* _Your assignment_
Copy out the lines of the records below, and only those lines, from the one with "You are a computer-use agent. Viewport: 841px" through the one with "Task: Bookmark Xeno's tweet", exactly as they appear.

□ □ □ □

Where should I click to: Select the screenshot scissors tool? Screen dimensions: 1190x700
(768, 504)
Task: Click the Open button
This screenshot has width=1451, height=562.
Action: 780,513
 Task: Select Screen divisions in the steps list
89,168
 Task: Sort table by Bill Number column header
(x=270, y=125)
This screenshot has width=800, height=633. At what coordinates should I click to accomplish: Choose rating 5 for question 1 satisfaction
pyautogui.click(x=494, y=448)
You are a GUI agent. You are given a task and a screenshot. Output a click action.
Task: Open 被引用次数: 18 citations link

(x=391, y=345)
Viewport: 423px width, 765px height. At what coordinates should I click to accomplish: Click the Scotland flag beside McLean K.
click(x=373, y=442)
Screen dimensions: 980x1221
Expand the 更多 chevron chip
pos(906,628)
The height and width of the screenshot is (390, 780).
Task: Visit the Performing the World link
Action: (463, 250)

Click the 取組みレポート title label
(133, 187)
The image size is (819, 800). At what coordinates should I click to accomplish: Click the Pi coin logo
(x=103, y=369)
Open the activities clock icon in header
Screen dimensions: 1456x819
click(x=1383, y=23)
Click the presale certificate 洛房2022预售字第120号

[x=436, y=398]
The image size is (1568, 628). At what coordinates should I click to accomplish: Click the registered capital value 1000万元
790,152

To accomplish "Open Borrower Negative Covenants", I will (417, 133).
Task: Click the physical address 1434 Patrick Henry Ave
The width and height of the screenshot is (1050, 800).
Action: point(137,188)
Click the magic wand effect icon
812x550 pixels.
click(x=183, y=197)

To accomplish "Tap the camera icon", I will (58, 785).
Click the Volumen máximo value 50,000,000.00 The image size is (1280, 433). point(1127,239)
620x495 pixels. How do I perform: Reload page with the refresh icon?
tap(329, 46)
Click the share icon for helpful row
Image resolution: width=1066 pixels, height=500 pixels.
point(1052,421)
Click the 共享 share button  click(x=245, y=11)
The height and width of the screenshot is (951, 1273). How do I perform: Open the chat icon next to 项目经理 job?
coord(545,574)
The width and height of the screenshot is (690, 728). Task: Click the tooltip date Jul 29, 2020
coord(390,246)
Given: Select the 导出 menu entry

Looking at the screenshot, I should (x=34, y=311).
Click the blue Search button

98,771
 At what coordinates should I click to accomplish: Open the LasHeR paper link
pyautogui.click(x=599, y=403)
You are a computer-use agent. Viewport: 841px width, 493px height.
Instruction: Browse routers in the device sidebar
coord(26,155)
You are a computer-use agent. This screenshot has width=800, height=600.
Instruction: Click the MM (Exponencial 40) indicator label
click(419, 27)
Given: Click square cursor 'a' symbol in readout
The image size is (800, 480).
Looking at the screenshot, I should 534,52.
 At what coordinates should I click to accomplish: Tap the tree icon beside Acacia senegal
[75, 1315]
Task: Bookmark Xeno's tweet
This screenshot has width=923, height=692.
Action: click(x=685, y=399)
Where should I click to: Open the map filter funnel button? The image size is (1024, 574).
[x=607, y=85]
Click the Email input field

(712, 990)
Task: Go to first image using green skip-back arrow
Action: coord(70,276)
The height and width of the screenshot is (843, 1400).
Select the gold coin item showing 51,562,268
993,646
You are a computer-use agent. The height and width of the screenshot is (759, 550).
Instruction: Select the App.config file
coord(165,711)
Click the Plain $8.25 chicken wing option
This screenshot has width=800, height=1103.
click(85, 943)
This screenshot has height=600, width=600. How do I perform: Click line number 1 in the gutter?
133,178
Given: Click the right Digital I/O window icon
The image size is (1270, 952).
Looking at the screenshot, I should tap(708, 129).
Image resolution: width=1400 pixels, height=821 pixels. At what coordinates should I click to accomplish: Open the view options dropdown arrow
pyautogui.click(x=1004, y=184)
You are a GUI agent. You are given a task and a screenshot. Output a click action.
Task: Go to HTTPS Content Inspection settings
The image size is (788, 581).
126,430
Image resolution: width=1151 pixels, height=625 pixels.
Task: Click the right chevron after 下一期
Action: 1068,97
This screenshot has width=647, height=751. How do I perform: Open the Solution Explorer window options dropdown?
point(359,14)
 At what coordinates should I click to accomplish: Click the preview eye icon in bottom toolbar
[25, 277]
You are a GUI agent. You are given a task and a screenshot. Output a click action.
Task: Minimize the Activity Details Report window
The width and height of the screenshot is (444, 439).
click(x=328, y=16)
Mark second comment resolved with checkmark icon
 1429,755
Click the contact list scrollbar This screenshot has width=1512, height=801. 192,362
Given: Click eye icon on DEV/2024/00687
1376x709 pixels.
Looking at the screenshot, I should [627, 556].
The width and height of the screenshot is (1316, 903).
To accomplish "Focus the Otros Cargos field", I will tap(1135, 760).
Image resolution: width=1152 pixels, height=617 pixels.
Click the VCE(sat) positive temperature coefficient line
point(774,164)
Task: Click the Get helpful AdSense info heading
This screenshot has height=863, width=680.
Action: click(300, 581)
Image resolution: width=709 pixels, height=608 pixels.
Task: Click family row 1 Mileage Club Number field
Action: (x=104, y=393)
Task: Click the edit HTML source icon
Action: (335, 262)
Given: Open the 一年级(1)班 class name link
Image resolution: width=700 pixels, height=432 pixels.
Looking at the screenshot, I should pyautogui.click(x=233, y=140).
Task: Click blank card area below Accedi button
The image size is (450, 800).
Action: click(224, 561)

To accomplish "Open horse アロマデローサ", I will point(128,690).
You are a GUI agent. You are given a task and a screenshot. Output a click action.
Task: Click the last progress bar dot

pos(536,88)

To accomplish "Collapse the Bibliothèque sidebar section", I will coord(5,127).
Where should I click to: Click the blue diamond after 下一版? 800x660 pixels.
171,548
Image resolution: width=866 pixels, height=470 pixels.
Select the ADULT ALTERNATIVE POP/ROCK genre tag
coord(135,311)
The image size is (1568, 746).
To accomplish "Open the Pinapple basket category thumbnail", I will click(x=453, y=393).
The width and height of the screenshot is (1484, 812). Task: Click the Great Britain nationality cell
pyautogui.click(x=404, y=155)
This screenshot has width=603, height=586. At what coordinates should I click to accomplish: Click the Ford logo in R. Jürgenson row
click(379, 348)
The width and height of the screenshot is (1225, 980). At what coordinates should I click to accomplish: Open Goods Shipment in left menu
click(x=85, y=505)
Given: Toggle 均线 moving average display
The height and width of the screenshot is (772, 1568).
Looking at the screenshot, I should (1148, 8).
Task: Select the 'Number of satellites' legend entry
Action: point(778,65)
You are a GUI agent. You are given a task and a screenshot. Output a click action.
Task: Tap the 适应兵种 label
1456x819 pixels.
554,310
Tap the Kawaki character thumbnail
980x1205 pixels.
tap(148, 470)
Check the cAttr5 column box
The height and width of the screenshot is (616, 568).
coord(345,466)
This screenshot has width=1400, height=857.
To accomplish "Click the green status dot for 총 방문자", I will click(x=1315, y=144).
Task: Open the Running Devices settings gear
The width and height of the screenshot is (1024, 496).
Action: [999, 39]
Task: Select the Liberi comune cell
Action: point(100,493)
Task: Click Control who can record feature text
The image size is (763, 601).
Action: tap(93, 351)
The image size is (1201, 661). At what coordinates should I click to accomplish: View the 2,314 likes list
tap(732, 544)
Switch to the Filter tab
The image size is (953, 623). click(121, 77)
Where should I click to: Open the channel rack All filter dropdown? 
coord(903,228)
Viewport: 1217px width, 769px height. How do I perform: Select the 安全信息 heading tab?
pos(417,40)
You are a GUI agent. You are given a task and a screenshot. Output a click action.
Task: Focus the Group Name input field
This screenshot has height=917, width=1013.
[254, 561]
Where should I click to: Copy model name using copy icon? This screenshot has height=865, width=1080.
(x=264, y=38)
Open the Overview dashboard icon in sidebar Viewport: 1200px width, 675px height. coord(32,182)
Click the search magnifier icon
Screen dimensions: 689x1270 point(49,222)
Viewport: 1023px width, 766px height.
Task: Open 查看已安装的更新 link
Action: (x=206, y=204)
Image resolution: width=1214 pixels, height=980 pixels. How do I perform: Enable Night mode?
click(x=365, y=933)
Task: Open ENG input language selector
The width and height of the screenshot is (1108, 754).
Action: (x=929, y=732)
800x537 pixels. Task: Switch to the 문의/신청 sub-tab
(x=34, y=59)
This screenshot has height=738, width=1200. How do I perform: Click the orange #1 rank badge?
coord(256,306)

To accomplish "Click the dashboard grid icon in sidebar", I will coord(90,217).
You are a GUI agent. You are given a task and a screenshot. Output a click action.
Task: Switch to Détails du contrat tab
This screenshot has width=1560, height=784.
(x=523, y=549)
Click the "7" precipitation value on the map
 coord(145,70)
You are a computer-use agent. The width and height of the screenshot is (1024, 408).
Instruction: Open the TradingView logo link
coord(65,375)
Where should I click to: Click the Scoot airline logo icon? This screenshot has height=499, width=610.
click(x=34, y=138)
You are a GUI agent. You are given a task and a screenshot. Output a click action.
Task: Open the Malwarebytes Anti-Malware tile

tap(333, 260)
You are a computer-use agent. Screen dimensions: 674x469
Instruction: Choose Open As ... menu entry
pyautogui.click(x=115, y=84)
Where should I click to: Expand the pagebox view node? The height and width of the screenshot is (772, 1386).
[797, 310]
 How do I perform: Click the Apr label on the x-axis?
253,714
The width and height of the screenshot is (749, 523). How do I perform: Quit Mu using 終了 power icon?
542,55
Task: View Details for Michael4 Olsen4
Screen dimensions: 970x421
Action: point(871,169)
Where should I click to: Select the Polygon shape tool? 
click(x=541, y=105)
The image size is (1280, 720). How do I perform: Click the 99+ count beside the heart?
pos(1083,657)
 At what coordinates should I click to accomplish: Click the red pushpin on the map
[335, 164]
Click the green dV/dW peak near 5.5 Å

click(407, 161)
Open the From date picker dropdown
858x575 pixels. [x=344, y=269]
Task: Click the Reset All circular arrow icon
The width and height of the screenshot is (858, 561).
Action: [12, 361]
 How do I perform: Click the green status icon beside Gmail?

□ □ □ □

* _Answer space_
You are a computer-use agent. Viewport: 841px width, 493px height.
Instruction: Browse routers in the device sidebar
coord(26,155)
You are a computer-use agent. This screenshot has width=800, height=600.
Instruction: Click the MM (Exponencial 40) indicator label
click(419, 27)
Given: Click square cursor 'a' symbol in readout
The image size is (800, 480).
Looking at the screenshot, I should 534,52.
 At what coordinates should I click to accomplish: Tap the tree icon beside Acacia senegal
[75, 1315]
Task: Bookmark Xeno's tweet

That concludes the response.